THE REQUEST :: Rewrite the items below as a numbered list, one line per entry, and drop any blank lines.

Excerpt from a dataset ::
┏━━
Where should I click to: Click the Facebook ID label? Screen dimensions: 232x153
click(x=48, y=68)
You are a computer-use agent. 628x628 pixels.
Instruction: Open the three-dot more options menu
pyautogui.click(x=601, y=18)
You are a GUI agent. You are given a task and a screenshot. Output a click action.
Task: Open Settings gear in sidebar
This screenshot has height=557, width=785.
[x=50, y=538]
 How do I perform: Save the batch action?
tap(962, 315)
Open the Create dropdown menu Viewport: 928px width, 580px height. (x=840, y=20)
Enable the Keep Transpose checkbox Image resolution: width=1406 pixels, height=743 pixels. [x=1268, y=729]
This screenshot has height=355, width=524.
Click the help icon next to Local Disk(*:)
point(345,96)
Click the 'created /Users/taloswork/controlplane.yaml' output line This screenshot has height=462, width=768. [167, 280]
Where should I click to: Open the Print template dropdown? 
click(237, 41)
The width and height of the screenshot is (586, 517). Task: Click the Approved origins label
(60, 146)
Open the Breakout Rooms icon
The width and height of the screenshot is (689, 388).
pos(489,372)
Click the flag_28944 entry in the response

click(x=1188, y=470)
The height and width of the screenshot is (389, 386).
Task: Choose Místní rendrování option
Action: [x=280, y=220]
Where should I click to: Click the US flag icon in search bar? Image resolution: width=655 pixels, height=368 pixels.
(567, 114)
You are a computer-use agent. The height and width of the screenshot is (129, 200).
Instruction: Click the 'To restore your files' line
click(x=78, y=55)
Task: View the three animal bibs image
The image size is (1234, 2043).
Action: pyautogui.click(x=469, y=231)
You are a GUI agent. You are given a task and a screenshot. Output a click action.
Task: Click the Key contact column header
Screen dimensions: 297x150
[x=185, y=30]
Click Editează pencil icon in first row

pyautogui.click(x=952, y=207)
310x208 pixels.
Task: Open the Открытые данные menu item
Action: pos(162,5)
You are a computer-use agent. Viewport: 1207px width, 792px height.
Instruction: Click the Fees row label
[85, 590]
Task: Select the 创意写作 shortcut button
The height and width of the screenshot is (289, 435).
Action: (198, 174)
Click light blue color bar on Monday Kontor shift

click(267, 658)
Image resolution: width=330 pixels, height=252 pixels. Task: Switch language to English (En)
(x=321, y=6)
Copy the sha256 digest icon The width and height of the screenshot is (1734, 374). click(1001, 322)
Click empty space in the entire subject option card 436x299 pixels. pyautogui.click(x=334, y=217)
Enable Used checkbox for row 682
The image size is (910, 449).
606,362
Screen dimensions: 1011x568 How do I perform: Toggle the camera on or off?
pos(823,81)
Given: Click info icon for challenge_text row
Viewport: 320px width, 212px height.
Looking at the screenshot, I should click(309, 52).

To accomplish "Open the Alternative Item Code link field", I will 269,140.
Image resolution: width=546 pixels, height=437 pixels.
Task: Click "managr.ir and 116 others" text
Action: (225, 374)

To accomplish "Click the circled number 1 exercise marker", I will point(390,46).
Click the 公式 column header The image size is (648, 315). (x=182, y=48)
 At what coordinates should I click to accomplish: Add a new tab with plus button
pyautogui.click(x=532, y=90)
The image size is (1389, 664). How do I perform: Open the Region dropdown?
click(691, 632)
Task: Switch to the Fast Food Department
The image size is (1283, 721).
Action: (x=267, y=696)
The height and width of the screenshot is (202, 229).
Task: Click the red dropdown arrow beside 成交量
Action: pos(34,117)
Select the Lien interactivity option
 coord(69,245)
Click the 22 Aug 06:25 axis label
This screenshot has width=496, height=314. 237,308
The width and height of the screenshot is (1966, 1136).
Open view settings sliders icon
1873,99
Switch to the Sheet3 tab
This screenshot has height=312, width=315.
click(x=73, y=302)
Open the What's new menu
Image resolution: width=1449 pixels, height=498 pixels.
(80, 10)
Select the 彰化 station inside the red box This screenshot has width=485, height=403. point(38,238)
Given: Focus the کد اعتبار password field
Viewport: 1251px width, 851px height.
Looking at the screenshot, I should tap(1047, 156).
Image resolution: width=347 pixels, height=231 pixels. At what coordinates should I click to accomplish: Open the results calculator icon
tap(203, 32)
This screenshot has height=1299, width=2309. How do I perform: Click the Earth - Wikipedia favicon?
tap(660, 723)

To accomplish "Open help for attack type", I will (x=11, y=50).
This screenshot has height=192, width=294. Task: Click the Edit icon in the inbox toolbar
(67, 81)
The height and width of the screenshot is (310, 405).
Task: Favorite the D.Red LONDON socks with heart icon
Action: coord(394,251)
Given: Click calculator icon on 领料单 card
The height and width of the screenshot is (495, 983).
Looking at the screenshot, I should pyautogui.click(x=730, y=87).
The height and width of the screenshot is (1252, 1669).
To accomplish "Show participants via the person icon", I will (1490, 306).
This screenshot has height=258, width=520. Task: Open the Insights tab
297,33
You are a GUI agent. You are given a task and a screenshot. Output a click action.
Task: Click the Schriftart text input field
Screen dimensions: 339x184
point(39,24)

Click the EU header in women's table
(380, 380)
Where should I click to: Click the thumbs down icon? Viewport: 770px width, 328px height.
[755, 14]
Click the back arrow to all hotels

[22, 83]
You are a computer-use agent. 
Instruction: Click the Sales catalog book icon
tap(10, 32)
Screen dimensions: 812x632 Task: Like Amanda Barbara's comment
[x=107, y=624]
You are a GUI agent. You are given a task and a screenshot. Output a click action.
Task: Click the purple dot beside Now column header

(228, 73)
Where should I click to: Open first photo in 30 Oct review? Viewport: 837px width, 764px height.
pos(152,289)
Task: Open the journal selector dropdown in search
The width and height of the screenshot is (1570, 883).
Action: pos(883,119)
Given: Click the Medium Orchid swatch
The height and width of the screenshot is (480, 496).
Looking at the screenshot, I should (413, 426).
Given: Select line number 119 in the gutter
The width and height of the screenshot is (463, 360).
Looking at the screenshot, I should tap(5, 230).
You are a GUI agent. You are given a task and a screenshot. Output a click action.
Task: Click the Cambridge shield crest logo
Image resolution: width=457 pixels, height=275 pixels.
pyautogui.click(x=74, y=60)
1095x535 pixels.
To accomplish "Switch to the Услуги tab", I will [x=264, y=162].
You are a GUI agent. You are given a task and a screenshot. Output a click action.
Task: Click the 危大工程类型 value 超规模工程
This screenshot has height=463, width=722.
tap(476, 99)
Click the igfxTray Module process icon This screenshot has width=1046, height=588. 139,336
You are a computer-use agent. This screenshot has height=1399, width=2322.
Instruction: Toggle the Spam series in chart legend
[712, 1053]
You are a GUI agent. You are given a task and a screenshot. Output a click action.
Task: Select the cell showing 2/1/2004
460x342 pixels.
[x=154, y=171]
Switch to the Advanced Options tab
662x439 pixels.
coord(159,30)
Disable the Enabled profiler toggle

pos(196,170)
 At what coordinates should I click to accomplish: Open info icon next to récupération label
┗━━
RESULT BELOW ::
1. Where should I click to: Click the Facebook ID label? Screen dimensions: 232x153
2. click(x=48, y=68)
3. You are a computer-use agent. 628x628 pixels.
4. Instruction: Open the three-dot more options menu
5. pyautogui.click(x=601, y=18)
6. You are a GUI agent. You are given a task and a screenshot. Output a click action.
7. Task: Open Settings gear in sidebar
8. This screenshot has height=557, width=785.
9. [x=50, y=538]
10.  How do I perform: Save the batch action?
11. tap(962, 315)
12. Open the Create dropdown menu Viewport: 928px width, 580px height. (x=840, y=20)
13. Enable the Keep Transpose checkbox Image resolution: width=1406 pixels, height=743 pixels. [x=1268, y=729]
14. This screenshot has height=355, width=524.
15. Click the help icon next to Local Disk(*:)
16. point(345,96)
17. Click the 'created /Users/taloswork/controlplane.yaml' output line This screenshot has height=462, width=768. [167, 280]
18. Where should I click to: Open the Print template dropdown? 
19. click(237, 41)
20. The width and height of the screenshot is (586, 517). Task: Click the Approved origins label
21. (60, 146)
22. Open the Breakout Rooms icon
23. The width and height of the screenshot is (689, 388).
24. pos(489,372)
25. Click the flag_28944 entry in the response
26. click(x=1188, y=470)
27. The height and width of the screenshot is (389, 386).
28. Task: Choose Místní rendrování option
29. Action: [x=280, y=220]
30. Where should I click to: Click the US flag icon in search bar? Image resolution: width=655 pixels, height=368 pixels.
31. (567, 114)
32. You are a computer-use agent. The height and width of the screenshot is (129, 200).
33. Instruction: Click the 'To restore your files' line
34. click(x=78, y=55)
35. Task: View the three animal bibs image
36. The image size is (1234, 2043).
37. Action: pyautogui.click(x=469, y=231)
38. You are a GUI agent. You are given a task and a screenshot. Output a click action.
39. Task: Click the Key contact column header
40. Screen dimensions: 297x150
41. [x=185, y=30]
42. Click Editează pencil icon in first row
43. pyautogui.click(x=952, y=207)
44. 310x208 pixels.
45. Task: Open the Открытые данные menu item
46. Action: pos(162,5)
47. You are a computer-use agent. Viewport: 1207px width, 792px height.
48. Instruction: Click the Fees row label
49. [85, 590]
50. Task: Select the 创意写作 shortcut button
51. The height and width of the screenshot is (289, 435).
52. Action: (198, 174)
53. Click light blue color bar on Monday Kontor shift
54. click(267, 658)
55. Image resolution: width=330 pixels, height=252 pixels. Task: Switch language to English (En)
56. (x=321, y=6)
57. Copy the sha256 digest icon The width and height of the screenshot is (1734, 374). click(1001, 322)
58. Click empty space in the entire subject option card 436x299 pixels. pyautogui.click(x=334, y=217)
59. Enable Used checkbox for row 682
60. The image size is (910, 449).
61. 606,362
62. Screen dimensions: 1011x568 How do I perform: Toggle the camera on or off?
63. pos(823,81)
64. Given: Click info icon for challenge_text row
65. Viewport: 320px width, 212px height.
66. Looking at the screenshot, I should click(309, 52).
67. To accomplish "Open the Alternative Item Code link field", I will 269,140.
68. Image resolution: width=546 pixels, height=437 pixels.
69. Task: Click "managr.ir and 116 others" text
70. Action: (225, 374)
71. To accomplish "Click the circled number 1 exercise marker", I will point(390,46).
72. Click the 公式 column header The image size is (648, 315). (x=182, y=48)
73.  At what coordinates should I click to accomplish: Add a new tab with plus button
74. pyautogui.click(x=532, y=90)
75. The image size is (1389, 664). How do I perform: Open the Region dropdown?
76. click(691, 632)
77. Task: Switch to the Fast Food Department
78. The image size is (1283, 721).
79. Action: (x=267, y=696)
80. The height and width of the screenshot is (202, 229).
81. Task: Click the red dropdown arrow beside 成交量
82. Action: pos(34,117)
83. Select the Lien interactivity option
84.  coord(69,245)
85. Click the 22 Aug 06:25 axis label
86. This screenshot has width=496, height=314. 237,308
87. The width and height of the screenshot is (1966, 1136).
88. Open view settings sliders icon
89. 1873,99
90. Switch to the Sheet3 tab
91. This screenshot has height=312, width=315.
92. click(x=73, y=302)
93. Open the What's new menu
94. Image resolution: width=1449 pixels, height=498 pixels.
95. (80, 10)
96. Select the 彰化 station inside the red box This screenshot has width=485, height=403. point(38,238)
97. Given: Focus the کد اعتبار password field
98. Viewport: 1251px width, 851px height.
99. Looking at the screenshot, I should tap(1047, 156).
100. Image resolution: width=347 pixels, height=231 pixels. At what coordinates should I click to accomplish: Open the results calculator icon
101. tap(203, 32)
102. This screenshot has height=1299, width=2309. How do I perform: Click the Earth - Wikipedia favicon?
103. tap(660, 723)
104. To accomplish "Open help for attack type", I will (x=11, y=50).
105. This screenshot has height=192, width=294. Task: Click the Edit icon in the inbox toolbar
106. (67, 81)
107. The height and width of the screenshot is (310, 405).
108. Task: Favorite the D.Red LONDON socks with heart icon
109. Action: coord(394,251)
110. Given: Click calculator icon on 领料单 card
111. The height and width of the screenshot is (495, 983).
112. Looking at the screenshot, I should pyautogui.click(x=730, y=87).
113. The height and width of the screenshot is (1252, 1669).
114. To accomplish "Show participants via the person icon", I will (1490, 306).
115. This screenshot has height=258, width=520. Task: Open the Insights tab
116. 297,33
117. You are a GUI agent. You are given a task and a screenshot. Output a click action.
118. Task: Click the Schriftart text input field
119. Screen dimensions: 339x184
120. point(39,24)
121. Click the EU header in women's table
122. (380, 380)
123. Where should I click to: Click the thumbs down icon? Viewport: 770px width, 328px height.
124. [755, 14]
125. Click the back arrow to all hotels
126. [22, 83]
127. You are a computer-use agent. 
128. Instruction: Click the Sales catalog book icon
129. tap(10, 32)
130. Screen dimensions: 812x632 Task: Like Amanda Barbara's comment
131. [x=107, y=624]
132. You are a GUI agent. You are given a task and a screenshot. Output a click action.
133. Task: Click the purple dot beside Now column header
134. (228, 73)
135. Where should I click to: Open first photo in 30 Oct review? Viewport: 837px width, 764px height.
136. pos(152,289)
137. Task: Open the journal selector dropdown in search
138. The width and height of the screenshot is (1570, 883).
139. Action: pos(883,119)
140. Given: Click the Medium Orchid swatch
141. The height and width of the screenshot is (480, 496).
142. Looking at the screenshot, I should (413, 426).
143. Given: Select line number 119 in the gutter
144. The width and height of the screenshot is (463, 360).
145. Looking at the screenshot, I should tap(5, 230).
146. You are a GUI agent. You are given a task and a screenshot. Output a click action.
147. Task: Click the Cambridge shield crest logo
148. Image resolution: width=457 pixels, height=275 pixels.
149. pyautogui.click(x=74, y=60)
150. 1095x535 pixels.
151. To accomplish "Switch to the Услуги tab", I will [x=264, y=162].
152. You are a GUI agent. You are given a task and a screenshot. Output a click action.
153. Task: Click the 危大工程类型 value 超规模工程
154. This screenshot has height=463, width=722.
155. tap(476, 99)
156. Click the igfxTray Module process icon This screenshot has width=1046, height=588. 139,336
157. You are a computer-use agent. This screenshot has height=1399, width=2322.
158. Instruction: Toggle the Spam series in chart legend
159. [712, 1053]
160. You are a GUI agent. You are given a task and a screenshot. Output a click action.
161. Task: Select the cell showing 2/1/2004
162. 460x342 pixels.
163. [x=154, y=171]
164. Switch to the Advanced Options tab
165. 662x439 pixels.
166. coord(159,30)
167. Disable the Enabled profiler toggle
168. pos(196,170)
169.  At what coordinates should I click to accomplish: Open info icon next to récupération label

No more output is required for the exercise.